In all treated patients, non-CAR CD7⁺ T and NK cells were rapidly depleted within 15 days of CD7 CAR T-cell infusion, which was accompanied by an elevated count of CD7⁻ T and NK cells (Fig. 5A–F and Additional file 1: Fig. S5). Patients who received prior-SCT donor CAR T cells had complete chimerism status in peripheral blood T cells after infusion, whereas patients with new donor CAR T cells had complete or mixed chimerism after infusion (Additional file 1: Table S3). T and NK cells were monitored with long-term in the 12 patients who did not receive SCT consolidation. CD7⁺ T and NK cells remained undetectable in all patients until the last visit, excepting one patient who had recovery of CD7⁺ T and NK cells 25.6 months post-infusion following loss of flow-cytometry-detectable CD7 CAR T cells at 22.7 months. The number of CD7⁻ T,  total T and NK cells progressively increased, and by the last visit, total T-cell counts recovered to normal levels in 7 (58%) of 12 patients at a median time of 1.9 (range, 0.4–4.3) months (Fig. 5C). Total NK-cell counts recovered to normal levels in 6 (50%) of 12 patients at a median time of 5.1 (range, 1.9–21.4) months (Fig. 5F). Of the five patients with severe infections, two had T-cell recovery and one had NK-cell recovery, whereas of the 7 patients without severe infection, five had T-cell recovery and five had NK-cell recovery (Fig. 5G, H). All patients (100%) exhibited a low CD4⁺/CD8⁺ T-cell ratio within 1 month, and seven patients (55%) recovered to normal CD4⁺/CD8⁺ T-cell ratio before last visit (Additional file 1: Fig. S6). B-cell recovered in seven patients (> 5% of lymphocytes) between days 25 and 100 as previously reported [16]. In this follow-up study, one additional patient had B-cell recovery at 17 months, and the other four patients remained < 5% B cells among lymphocytes until the last visit, which was suspected to be related to the presence of GVHD.
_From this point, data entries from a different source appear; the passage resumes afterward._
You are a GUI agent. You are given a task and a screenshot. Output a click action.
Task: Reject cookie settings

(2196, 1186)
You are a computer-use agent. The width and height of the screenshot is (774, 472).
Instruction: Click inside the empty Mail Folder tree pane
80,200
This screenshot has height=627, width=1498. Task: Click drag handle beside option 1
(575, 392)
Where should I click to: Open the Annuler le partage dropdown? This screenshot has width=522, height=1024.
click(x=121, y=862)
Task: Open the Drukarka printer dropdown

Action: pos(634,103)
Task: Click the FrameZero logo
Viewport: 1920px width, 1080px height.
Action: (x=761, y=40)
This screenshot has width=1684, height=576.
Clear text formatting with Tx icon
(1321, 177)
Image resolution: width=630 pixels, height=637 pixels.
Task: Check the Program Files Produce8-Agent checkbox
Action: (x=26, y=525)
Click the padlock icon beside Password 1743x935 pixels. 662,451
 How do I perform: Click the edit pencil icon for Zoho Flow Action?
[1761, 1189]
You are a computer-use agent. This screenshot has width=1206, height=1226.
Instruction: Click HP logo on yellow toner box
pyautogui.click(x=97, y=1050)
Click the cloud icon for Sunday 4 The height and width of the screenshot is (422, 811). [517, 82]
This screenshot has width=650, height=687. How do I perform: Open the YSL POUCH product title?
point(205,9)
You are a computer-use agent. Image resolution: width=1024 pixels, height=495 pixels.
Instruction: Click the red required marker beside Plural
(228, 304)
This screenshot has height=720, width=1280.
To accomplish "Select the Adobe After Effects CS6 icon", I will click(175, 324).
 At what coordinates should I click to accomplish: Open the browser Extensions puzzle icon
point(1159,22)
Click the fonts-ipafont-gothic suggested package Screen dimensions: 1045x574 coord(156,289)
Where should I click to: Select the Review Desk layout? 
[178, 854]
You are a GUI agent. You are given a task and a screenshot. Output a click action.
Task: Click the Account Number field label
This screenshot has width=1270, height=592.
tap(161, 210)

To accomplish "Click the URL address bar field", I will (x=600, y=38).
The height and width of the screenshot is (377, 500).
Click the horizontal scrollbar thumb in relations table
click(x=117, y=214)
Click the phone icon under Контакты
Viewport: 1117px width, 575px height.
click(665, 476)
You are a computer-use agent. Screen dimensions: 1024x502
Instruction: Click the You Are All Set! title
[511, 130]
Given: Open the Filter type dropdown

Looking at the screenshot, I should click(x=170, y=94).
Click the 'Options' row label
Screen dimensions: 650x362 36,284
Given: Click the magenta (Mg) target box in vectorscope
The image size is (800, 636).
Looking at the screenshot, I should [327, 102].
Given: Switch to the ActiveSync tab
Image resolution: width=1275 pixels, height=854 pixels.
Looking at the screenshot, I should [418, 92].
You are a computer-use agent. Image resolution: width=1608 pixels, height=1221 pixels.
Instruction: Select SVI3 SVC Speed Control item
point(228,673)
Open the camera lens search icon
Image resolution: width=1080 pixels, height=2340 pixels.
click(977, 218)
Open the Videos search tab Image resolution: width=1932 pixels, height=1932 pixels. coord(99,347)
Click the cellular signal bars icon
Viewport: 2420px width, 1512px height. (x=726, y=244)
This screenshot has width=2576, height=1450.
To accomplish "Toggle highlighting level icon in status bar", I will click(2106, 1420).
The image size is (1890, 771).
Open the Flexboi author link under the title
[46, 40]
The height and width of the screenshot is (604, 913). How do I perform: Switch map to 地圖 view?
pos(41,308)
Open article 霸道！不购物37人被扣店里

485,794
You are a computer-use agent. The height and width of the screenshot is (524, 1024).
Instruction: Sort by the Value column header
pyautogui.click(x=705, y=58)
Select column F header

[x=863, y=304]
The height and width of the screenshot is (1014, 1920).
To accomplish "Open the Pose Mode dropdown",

Our previous short-term analysis showed a lack of naïve subpopulations of non-CAR T cells early after CD7 CAR T-cell infusion, but patients had a partially preserved response to viral and fungal antigen stimulation [16]. Long-term monitoring of T-cell phenotype and function in 2 patients showed that the central memory T-cell subpopulation gradually increased, and low levels of naïve and stem-cell-memory T-cell subpopulations were detectable in 1 of these patients after 15 months (Fig. 5I, Additional file 1: Fig. S7A). TCR diversity in patients after CD7 CAR T-cell infusion remained lower compared to healthy donors (Fig. 5J, Additional file 1: Fig. S7B). However, the response of T cells post-infusion to CMV and EBV antigen stimulation was in a trend of elevation, suggesting certain degree of protective function against these viruses. (Fig. 5K, Additional file 1: Fig. S7C).